Fourth, I can now focus just on the technical implementation in my own blog post and just refer to this one for the business insight 🙂
Some ideas for analysis: Choose “Bounced Sessions” as the segment and voila! You have aggregated time on page for all sessions that bounced.
Also, I wonder would it work if you choose Exit Page Path as the dimension and choose the custom metrics? This would reveal exit page time as well, which is, in addition to bounced sessions, a void in GA’s default calculations.
Mark Bosold says
Awesome blog post! @simoahava:disqus You mention the technical implementation in your own blog post. This is exactly what I need now. Unfortunately I haven’t found anything on your blog 🙂
Jente De Ridder says
Nice work Yehoshua and Simo, love it!

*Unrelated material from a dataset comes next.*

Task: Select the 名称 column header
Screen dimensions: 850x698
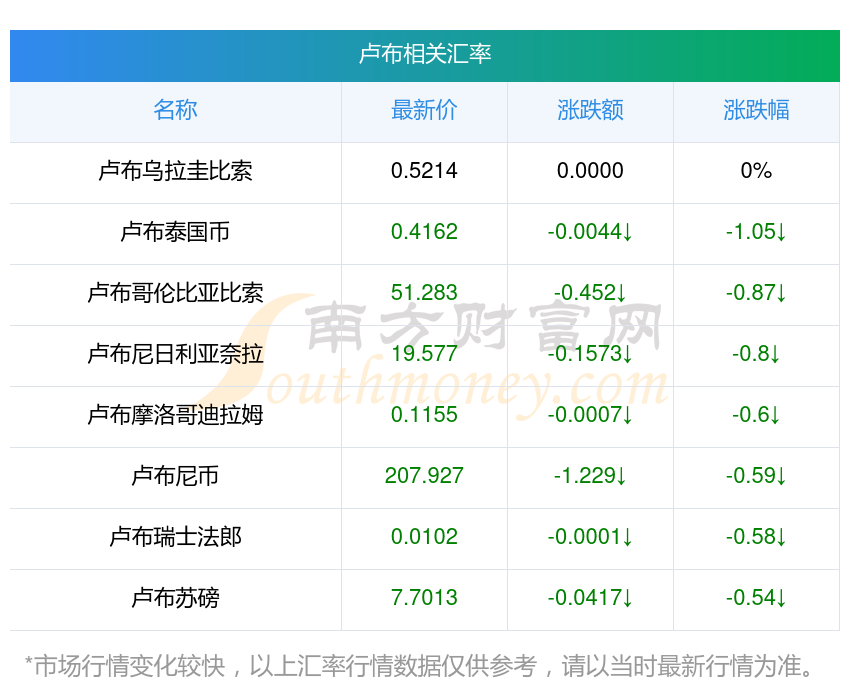Action: (175, 110)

It’s always frustrating for businesses when you need to explain the limitations off time-on-site and bouncerate. This solution will be very welcome to many of them.
Two questions for my own understanding:
1) Did you compare the standard GA measurement of time-on-page with your custom set up (for a non-bounce/non-exit pagevisit)?
2) In the beginning you give “opening multiple tabs from Twitter” as an example. I do this too, but on news websites. You scroll through the front page and open every article that seems interesting in another tab. Afterwards, you start reading all these articles one-by-one. How would this behavior be measured in GA traditional setup and your setup?
I assume in the traditional setup: Multiple direct sessions (one for each tab that I opened) that all result in a bounce and an average time-on-site of 0. Right?
Yehoshua Coren says
1). I hope to update the blog post with an answer to number one as soon as I can.
2). Opening new tabs does not mean new sessions. As long as the tabs and subsequent pageviews are with in the same session window (30 minutes), you will have subsequent pageviews that are sequential. So even though you didn’t view the content, GA will consider it a session with multiple pageviews.
The implementation suggestions in this blog post will allow you to view the in focus time for each of those pages.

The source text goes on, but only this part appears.